I use W and X since I assigned each edge a letter, including my buffer. My reasoning was that although W and X are hard to make words or images for, I'd rather be able to make a smooth transition to a different method and change my buffer without renaming the pieces.


----------



## Forte (Apr 26, 2010)

riffz said:


> LewisJ said:
> 
> 
> > Forte said:
> ...



Well, I use W and X  (I put U and V on FD lol, I didn't know that I wouldn't need to use them)
But I mean, it's not that hard to come up with a workaround >_>
Use your imagination lol, I probably just assigned Y and Z to W and X as well, no big deal


----------



## xXzaKerXx (Apr 26, 2010)

I did it this way: First 3OP, but then I found edge permutatition difficult for me, then stopped for a while due to exams, then started over with Old Pochmann once exams were over. Still not being able to get a successful BLD solve, I switched over to M2 and got one, finally after 8 months since my 1st try.


----------



## cmhardw (Apr 26, 2010)

I learned to BLD solve by coming up with my own method after reading a brief explanation by Richard Carr at the time. It took me about a week to go from first interest in BLD to coming up with a workable method to first success. I switched to the cycles method after the 2003 WC, and to more standard methods.

If you just want to solve BLD then read Macky's cycle description. Using only that and one alg to cycle 3 edges, one alg to cycle 3 corners, one alg to flip 2 edges, and one alg to rotate 2 corners you can solve BLD. You can work up to the other, more advanced, methods later. Using a simplistic method such as this you could be solving BLD before you go to bed tonight.

Chris


----------



## Stefan (Apr 26, 2010)

aronpm said:


> R2 is very slow



How slow?


----------



## Toquinha1977 (Apr 26, 2010)

Thanks for the great responses...Eric Limeback's tutorial sounds the most appealing, so I'm going to try that this week when time permits.

Regarding the "ivory tower"...it's mostly directed at intellectual elitist attitudes that don't do much for building community, but tend to come up whenever a question determined to be "stupid" comes up. This hasn't been the case here (and partly validated by responses from several veteran figures in the community, like Hardwick and Pochman). But, I'm here to learn BLD, or at least get started.


----------



## aronpm (Apr 26, 2010)

StefanPochmann said:


> aronpm said:
> 
> 
> > R2 is very slow
> ...





I used R2 for a while, but I found it too slow. Around half of the targets are in the R slice (so they have long algorithms). And about a third of the targets in the L slice have a long setup move. 

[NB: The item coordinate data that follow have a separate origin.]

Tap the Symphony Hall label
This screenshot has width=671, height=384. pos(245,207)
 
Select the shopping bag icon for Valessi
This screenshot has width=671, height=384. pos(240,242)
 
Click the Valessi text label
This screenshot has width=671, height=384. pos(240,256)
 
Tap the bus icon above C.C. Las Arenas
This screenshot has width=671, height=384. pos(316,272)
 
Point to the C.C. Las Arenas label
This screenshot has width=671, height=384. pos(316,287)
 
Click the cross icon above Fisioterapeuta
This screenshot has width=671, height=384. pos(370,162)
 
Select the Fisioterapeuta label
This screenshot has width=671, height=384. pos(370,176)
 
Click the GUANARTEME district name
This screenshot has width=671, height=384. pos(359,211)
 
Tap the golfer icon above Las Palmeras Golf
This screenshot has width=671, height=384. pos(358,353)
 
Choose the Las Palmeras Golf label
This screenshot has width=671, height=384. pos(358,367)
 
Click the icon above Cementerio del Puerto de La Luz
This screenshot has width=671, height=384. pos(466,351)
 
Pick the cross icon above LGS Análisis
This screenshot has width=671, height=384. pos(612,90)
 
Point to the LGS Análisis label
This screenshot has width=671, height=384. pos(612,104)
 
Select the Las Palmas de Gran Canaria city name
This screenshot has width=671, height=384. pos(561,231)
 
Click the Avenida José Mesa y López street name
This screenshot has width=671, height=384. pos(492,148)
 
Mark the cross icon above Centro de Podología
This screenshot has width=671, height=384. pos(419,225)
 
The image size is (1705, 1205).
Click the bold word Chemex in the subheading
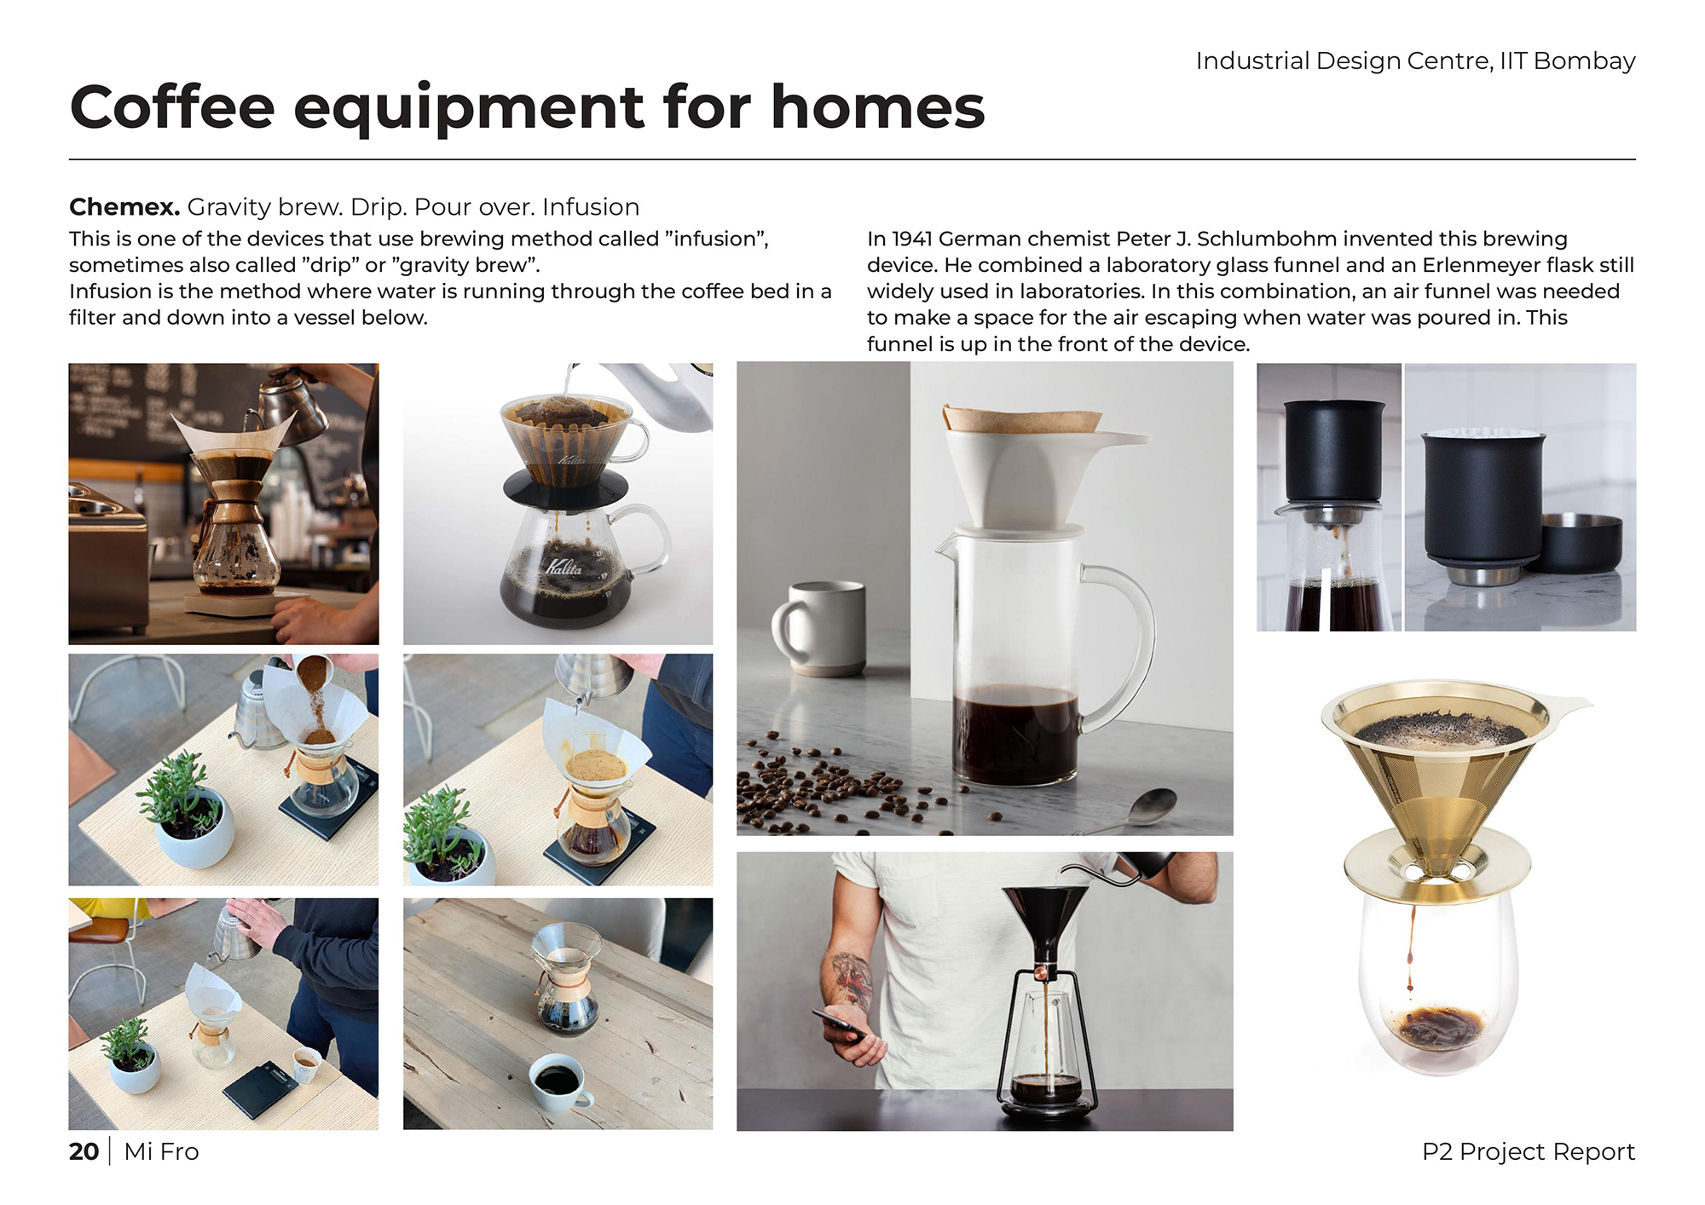coord(124,207)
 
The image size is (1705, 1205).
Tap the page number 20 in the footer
coord(84,1151)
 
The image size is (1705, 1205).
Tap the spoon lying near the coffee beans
coord(1134,810)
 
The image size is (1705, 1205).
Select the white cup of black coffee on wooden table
coord(560,1082)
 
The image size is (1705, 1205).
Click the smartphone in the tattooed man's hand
coord(840,1023)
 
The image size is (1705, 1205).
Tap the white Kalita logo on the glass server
coord(564,567)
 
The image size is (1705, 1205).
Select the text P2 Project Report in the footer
coord(1529,1151)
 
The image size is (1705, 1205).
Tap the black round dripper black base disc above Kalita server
coord(565,490)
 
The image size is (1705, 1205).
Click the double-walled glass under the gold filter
coord(1437,980)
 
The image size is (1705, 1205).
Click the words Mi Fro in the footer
coord(161,1151)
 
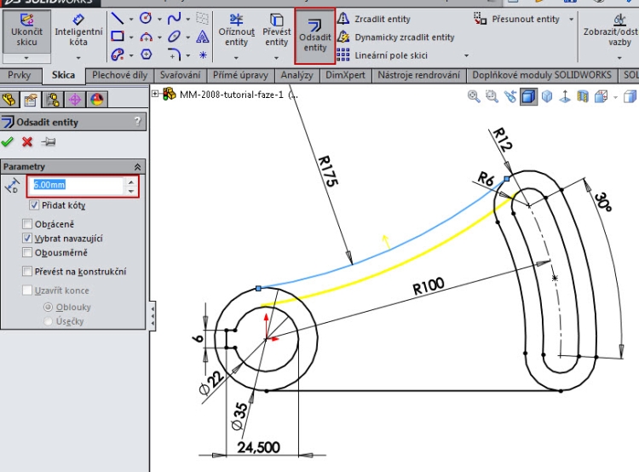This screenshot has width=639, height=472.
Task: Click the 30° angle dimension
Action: pyautogui.click(x=602, y=202)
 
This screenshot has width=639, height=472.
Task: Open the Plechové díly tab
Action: pyautogui.click(x=119, y=75)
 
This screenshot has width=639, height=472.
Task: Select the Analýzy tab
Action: pyautogui.click(x=296, y=75)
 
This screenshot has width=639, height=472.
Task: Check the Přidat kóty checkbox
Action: pyautogui.click(x=34, y=205)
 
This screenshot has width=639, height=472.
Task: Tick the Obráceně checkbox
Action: pyautogui.click(x=28, y=224)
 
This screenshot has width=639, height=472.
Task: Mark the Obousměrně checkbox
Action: pyautogui.click(x=28, y=253)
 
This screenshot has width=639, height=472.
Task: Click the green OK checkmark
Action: pyautogui.click(x=9, y=141)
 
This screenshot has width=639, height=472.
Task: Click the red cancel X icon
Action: pyautogui.click(x=27, y=141)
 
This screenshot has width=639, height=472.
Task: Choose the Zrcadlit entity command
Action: pyautogui.click(x=383, y=19)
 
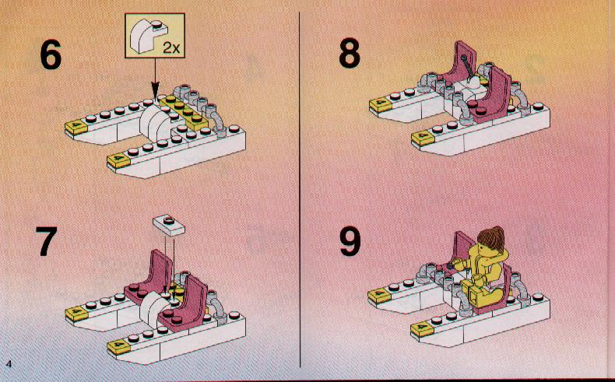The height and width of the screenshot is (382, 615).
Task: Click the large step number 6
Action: click(51, 55)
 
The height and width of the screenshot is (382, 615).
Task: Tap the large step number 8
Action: click(350, 52)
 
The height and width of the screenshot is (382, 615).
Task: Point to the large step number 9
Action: click(350, 242)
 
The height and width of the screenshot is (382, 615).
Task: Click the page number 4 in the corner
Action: click(9, 363)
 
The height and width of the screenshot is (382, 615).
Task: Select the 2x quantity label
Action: click(171, 48)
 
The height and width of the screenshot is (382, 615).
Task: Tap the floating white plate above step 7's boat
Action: click(169, 225)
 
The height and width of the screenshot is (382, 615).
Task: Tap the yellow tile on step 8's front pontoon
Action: click(423, 138)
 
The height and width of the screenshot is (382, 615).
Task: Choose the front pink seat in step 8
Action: click(493, 95)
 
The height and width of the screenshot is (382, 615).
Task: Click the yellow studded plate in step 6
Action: click(187, 111)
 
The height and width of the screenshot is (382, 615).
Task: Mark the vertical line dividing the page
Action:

Sure, Old Pochmann uses more moves than R2. However, I think that because people use PLL a lot, they are much faster with those algorithms.

Learning R2 (just for the different algorithms) could be useful if you want to eventually use freestyle. However, I don't think you can be 'fast' and use only R2 corners.


----------



## riffz (Apr 26, 2010)

aronpm said:


> StefanPochmann said:
> 
> 
> > aronpm said:
> ...



I think R2 is definitely faster than Old Pochmann, but it isn't appealing to a lot of people due to the special cases on R. Sub 1 could definitely be achieved with M2/R2.


----------



## masterofthebass (Apr 26, 2010)

yea, chester is really good at teaching BLD concepts  He should really write up a tutorial because you can learn in a day using his approach. My approach for corner permutation is very simple to understand as well, which was all the impact I had on teaching mitchell.


----------



## Stefan (Apr 26, 2010)

Sighted (I'm bad with memory) R2 with on-the-fly recognition takes me about 20 seconds. Faster turners than me using recall rather than on-the-fly recognition would be faster, 10-15 seconds should be possible. That's "very slow"? What's slow, normal, fast and very fast?


----------



## Sakarie (Apr 26, 2010)

I don't know what a reasonable time is, but I think I did my first solve a week after I printed out Noorts tutorial. But I was on vacation and couldn't ask for help if I didn't understand, so it could have been faster.


----------



## Toquinha1977 (Apr 27, 2010)

Progress report: watched Eric Limeback's tutorials, part 1 and 2, have a basic understanding of how to handle corners, although will need to revise so I can handle special cases. Started Monday evening.


----------